We must remember that people can only give what they have inside of them and training may be helpful. A well formed conscience helps us to give the respect due at all times.
The Merriam Webster Dictionary tells us that to “Regenerate” means to be formed or created again or spiritually reborn or converted, and that “morals” relate to principles of right or wrong and our ability to conform to a standard of right behaviour. Our society is replete with daily examples of a lack of morals – integrity, honesty, respect, transparency, justice, fair play, diligence, competence, and patience. One way of regenerating these is by having consistent outreach programmes to teach citizens the meaning and benefits of these moral values in our daily lives. Jesus’ words give us the guidelines for living these out.

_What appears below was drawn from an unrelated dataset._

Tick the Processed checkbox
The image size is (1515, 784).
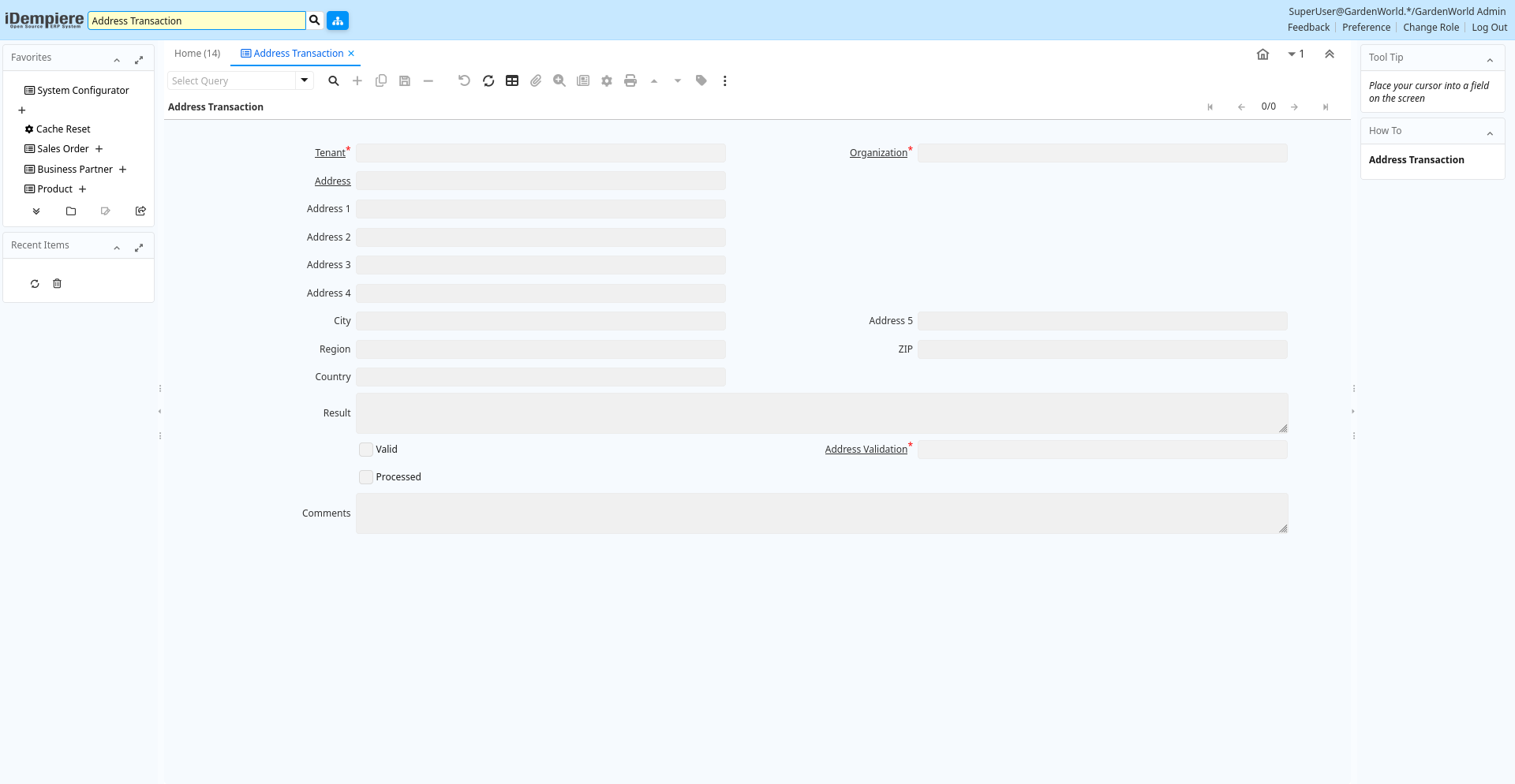366,477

To me, the element of respect is the core of moral society. “Respect is to know one’s own worth, and to honour the worth of others is the true way to earn respect. Respect is an acknowledgement of the inherent worth and innate rights of the individual and the collective. These must be recognised as the central focus to draw from people a commitment to a higher purpose in life” – Author Unknown.
As good citizens and members of this society – obeying the laws, taking care of the environment, looking out for each other in our families and workplaces, we are challenged to live out God’s word, His guidelines for living in harmony.

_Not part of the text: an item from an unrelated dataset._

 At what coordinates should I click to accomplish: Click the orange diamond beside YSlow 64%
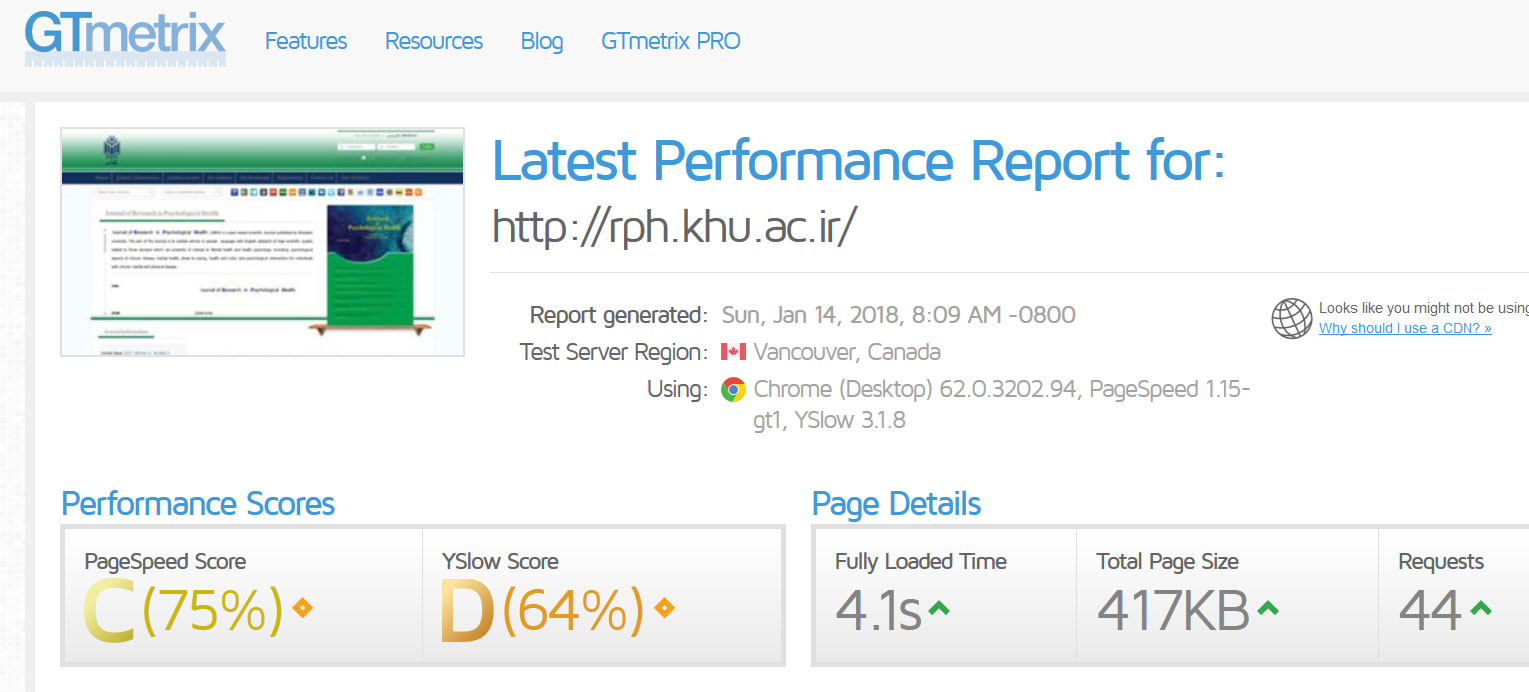664,607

We must create an awareness that all is not well and that the Church, the home, the school and the community need to get involved and play a greater role so that individual lives will be improved and, ultimately, the entire society. Once on board, they will pass on the legacy to the future generations so there will be continuity. We know this task will not be easy, following the pattern of Jesus’ own journey on earth. Jesus struggled in the Garden of Gethsemane and even asked His father, “If it is your will take this cup away from me.” Yes, Jesus recognised that the source of his strength came from obedience to His Father’s will. As followers of Christ, we will only succeed in upholding good morals when we abide in Christ, “for He is the vine and we are the branches”.
May God give us the strength to walk the journey of life with regenerated values. A return to a daily examination of our conscience can be helpful as we struggle to form healthy relationships. The failure or success we have had in any day can be measured by the quality of our interest and compassion toward those around us. We reveal our heart in the way we listen to each other, relate to those in authority, or speak to the person who delivers our mail or collects our garbage. The way we share our resources and bear an injury can identify us as followers of Christ. Let us all make a decision to be moral human beings, holding on to Jesus, the solid rock, and allowing the Scripture and the Holy Spirit to take control as we prepare for the Feast of Pentecost, praying that the Spirit will empower, enlighten and enable us with the grace of God to regenerate morals in our individual lives and that this will have a ripple effect throughout our morally threadbare land.
Once we follow the proper God-given channels, there is a chance that morality will return … return…return. We pray that those who ought to be exemplars will pray hard so that when they are entrusted with public office they will be able to steer the nation successfully to the shore of morality so that eventually we’ll enjoy our Father’s company in heaven.